Di samping itu, sejumlah perwira TNI dan pejabat dari Istana Kepresidenan jug turut hadir seperti Staf Khusus Presiden Bidang Infrastruktur, Kepala Staf Umum (Kasum) TNI Letjen TNI Richard Tampubolon SH MM, dan Wakil Kepala Staf Angkatan Darat (Wakasad).Letjen TNI Tandyo Budi Revita S.SoS

Kemudian, Kepala Badan Sarana Pertahanan (Kabaranahan) Kementerian Pertahanan (Kemhan) Marsdya TNI Yusuf Jauhari M.Eng, Direktur Utama Agrinas Palma Letjen TNI Purn Agus Sutomo, serta Gubernur Papua Selatan Dr Ir Apolo Safanpo ST MT.

Kabupaten Boven Digoel sendiri dulu dikenal sebagai tempat pembuangan para pejuang yang ingin memperjuangkan Indonesia merdeka.

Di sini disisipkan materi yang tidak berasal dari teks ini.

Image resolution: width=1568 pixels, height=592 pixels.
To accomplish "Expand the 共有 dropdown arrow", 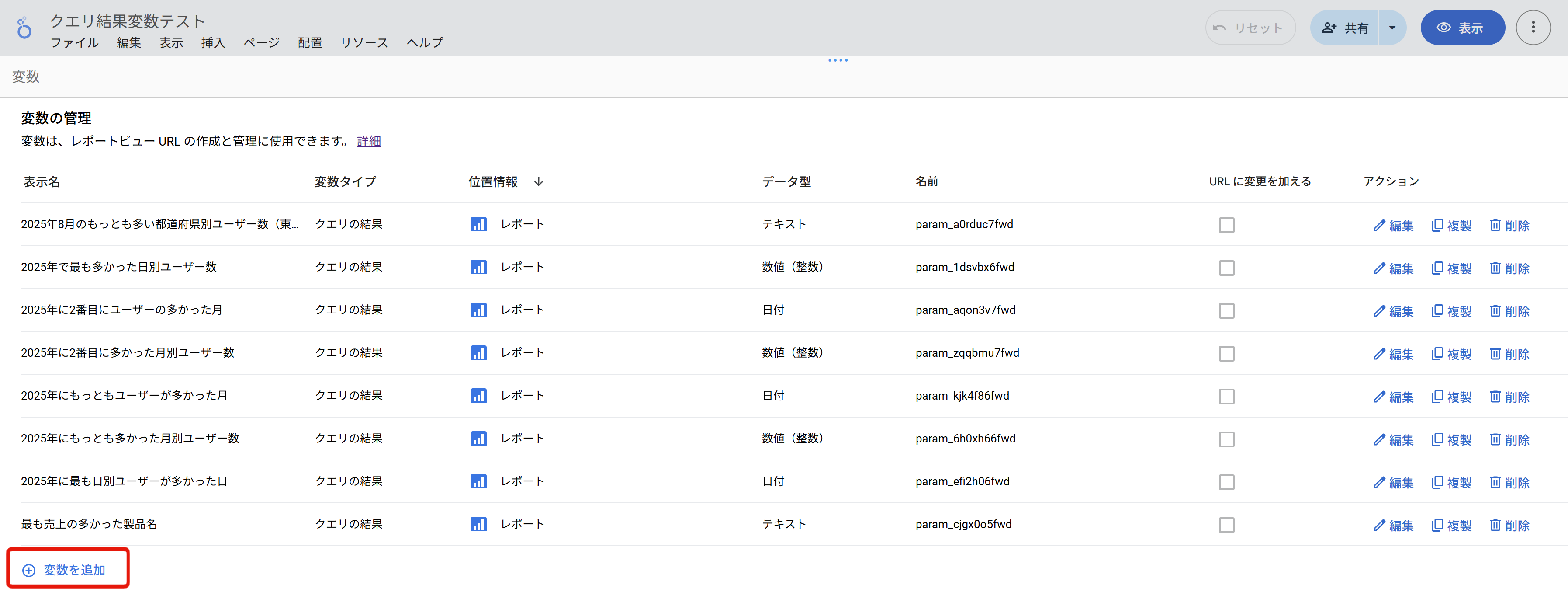I will (1391, 28).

Oleh kolonial Belanda, para pejuang Indonesia tersebut dihukum dan menjadi tahanan politik, serta harus dibuang ke Boven Digoel yang dijadikan kamp kerja paksa.

Kini Boven Digoel menjelma sebagai kabupaten sentra perkebunan kelapa sawit dan menjadi bagian dari strategi pemerintah dalam memperkuat ketahanan energi nasional dan mengurangi ketergantungan terhadap impor bahan bakar, khususnya solar.

Awalnya rombongan para menteri tersebut tiba di Bandara Tanah Merah, Merauke, lalu dilanjutkan dengan penerbangan menggunakan helikopter menuju Boven Digoel untuk melihat potensi perkebunan sawit yang ada.

Sekadar mengingatkan saja, pengembangan biodiesel menjadi program wajib atau program mandatori sejak era kepemimpinan Presiden Joko Widodo (Jokowi) sebagai upaya untuk kemandirian di bidang energi nasional.

Program mandatori ini didanai oleh Badan Pengelola Dana Perkebunan Kelapa Sawit (BPDPKS) yang kini diubah namanya menjadi BPDP karena diharuskan oleh pemerintah untuk membantu pengembangan perkebunan kelapa dan kakao.

Banyak pihak yang menyebutkan pengembangan biodiesel secara nasional ini telah memberikan dampak positif bagi para petani kelapa sawit karena harga pembelian tandan buah segar (TBS) merekaengalami peningkatan.